L2_LINES_IN.BOTH_CORES.ANY - collect all L2 misses from 4 cores

L2_LINES_IN.SELF.ANY - collect all L2 misses from this core only

Since you said that you ran single-thread application, they are equivalent.

The ratio means - L2 missed count is greater than 20, per 100 clocks, that is bad!

Regards, Peter

handlight · ‎05-14-2011

Thanks for your help :)

I checked the three groups of preset-sampling-events in the analyzer for three architecture: Core, Nehalem and Sandy Bridge.
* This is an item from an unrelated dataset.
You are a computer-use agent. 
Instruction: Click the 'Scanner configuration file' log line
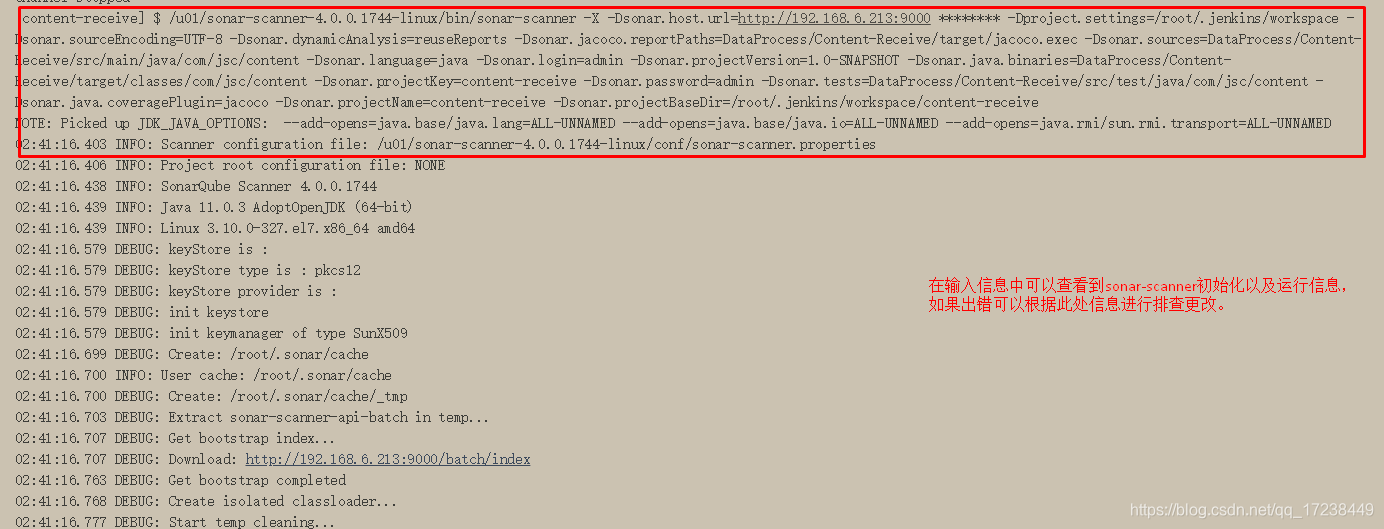click(x=445, y=144)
The group I can use is Nelalem, does it mean that my processor belong to Nelalem Family?

But I used none of them , I used the non-preset group.
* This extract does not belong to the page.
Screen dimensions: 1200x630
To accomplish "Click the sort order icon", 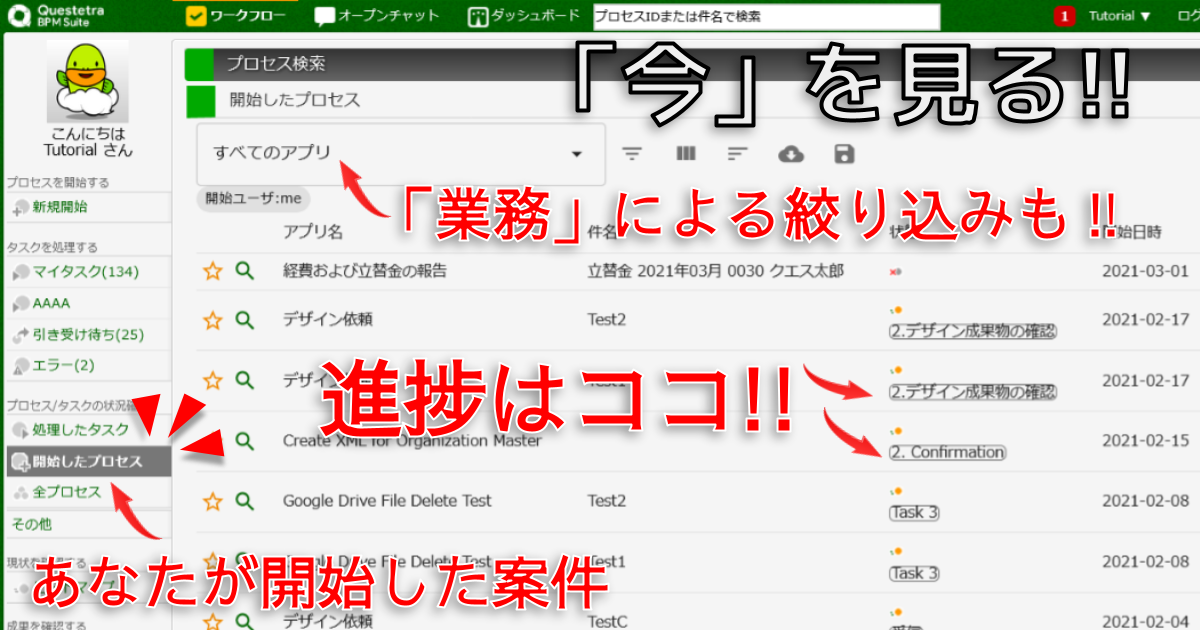I will pyautogui.click(x=738, y=154).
Just like the L2_LINES_IN.SELF.ANY , I Failed to find the CPU_CLK_UNHALTED.CORE event. So I selected all events start with CPU_CLK_UNHALTED, and here is one of my test reslut:

CPU_CLK_UNHALTED.CORE.REF 339,310,000,000

CPU_CLK_UNHALTED.CORE.REF_P 17,770,400,000

CPU_CLK_UNHALTED.CORE.THREAD 356,690,000,000

CPU_CLK_UNHALTED.CORE.THREAD_P 355,938,000,000

CPU_CLK_UNHALTED.CORE.TOTAL_CYCLES 356,826,000,000

INST_RETIRED.ANY 149,382,000,000

L2_LINES_IN.ANY 3,950,000,000

So, what's the difference between the CPU_CLK_UNHALTED*s ?

TimP · ‎05-14-2011

Yes, Xeon 5540 is a Nehalem CPU. If you meant what you seem to say about wanting L2 cache miss rate, you might simply add the L2 cache line miss retired event to the default events, no obvious reason why you would explore all the CPU_CLK events other than the one normally used. But maybe you don't mean L2 cache miss rate: L3 miss rate may be more significant if not as obvious how to collect.

Peter_W_Intel · ‎05-15-2011

If you work on Nehalem Family processor - please focus on LLC miss, which has bigger penalty than L2.

Event ratio = ((MEM_LOAD_RETIRED.LLC_MISS * 180) / CPU_CLK_UNHALTED.THREAD) * 100

If ratio > 20%, consider to modify code to reduce LLC misses.

Regards, Peter